───── TEXTO APRESENTADO ─────

Crédito, Arquivo Nacional
- Author, Edison Veiga
- Role, De Bled (Eslovênia) para a BBC News Brasil
Tempo de leitura: 8 min
Na letra, na melodia e na voz de Chico Buarque, uma canção de Natal não precisa ter aquele estilo solene de um coral, muito menos a atmosfera melancólica do inverno europeu.
Para Chico, o Natal também pode ser cantado como uma marchinha de Carnaval, de jeito simples, alegre, descontraído.
O músico tinha 23 anos e uma carreira ascendente quando, em 1967, foi contratado pela maior imobiliária de São Paulo, a Clineu Rocha S.A., para compor um jingle natalino.
Na verdade, não exatamente um jingle — que seria uma canção estritamente publicitária, para promover uma marca —, mas uma música sob encomenda que não menciona a empresa, embora fosse utilizada apenas para divulgá-la.
Ele criou, então, Tão Bom Que Foi o Natal, canção que saiu em um compacto que a firma distribuiu como brinde de fim de ano a seus clientes.
Tornou-se uma raridade — e, também, um conflito entre o músico e a empresa.
“Olha a cidade, que linda/ Até parece deserta/ A meninada dormindo/ de janela aberta”, diz a letra de Chico.
“Papai Noel completa toda coleção/ Boneca, bicicleta, bola, bala e balão.”
A canção tem elementos comuns na obra de Chico, como o clima de crônica e as aliterações e assonâncias que realçam sua poesia.
O músico, compositor e diretor de arte Bruno Leo Ribeiro, do podcast Silêncio no Estúdio, afirma que a canção de Natal faz parte do início da evolução artística de Chico.
“Apesar de parecer simples, A Banda, do seu disco de estreia, retrata o Brasil com sutileza e certa crítica social disfarçada. Na canção Tão Bom Que Foi o Natal, parece que ele usa a mesma temática lírica e melódica, trazendo a melancolia de músicas de Natal para essa marchinha”, analisa Ribeiro.
O pesquisador musical Giovani Marangoni nota na composição qualidades próprias da obra de Chico Buarque, apesar da canção ter sido feita para fins comerciais.
“Ele está muito jovem ali, mas eu consigo ver semelhança inclusive com A Banda, uma ingenuidade, mas uma poética que brinca com as palavras”, pontua Marangoni, autor do livro Vivendo de Música na Era Online e professor da Escola Superior de Propaganda e Marketing (ESPM).

Crédito, Reprodução
O disquinho distribuído a clientes da imobiliária começa com um narrador apresentando Chico, descrito como “ídolo de velhos, de moços e de crianças”.

───── DADOS FORNECIDOS ─────

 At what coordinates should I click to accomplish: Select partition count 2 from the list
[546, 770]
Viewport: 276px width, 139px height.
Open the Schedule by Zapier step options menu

─────

- _ENUNCIADO_: No texto sobre a canção natalina de Chico Buarque, reproduza fielmente o trecho de "A canção tem" até "artística de Chico.".

- _RESPOSTA DO EXERCÍCIO_:
A canção tem elementos comuns na obra de Chico, como o clima de crônica e as aliterações e assonâncias que realçam sua poesia.
O músico, compositor e diretor de arte Bruno Leo Ribeiro, do podcast Silêncio no Estúdio, afirma que a canção de Natal faz parte do início da evolução artística de Chico.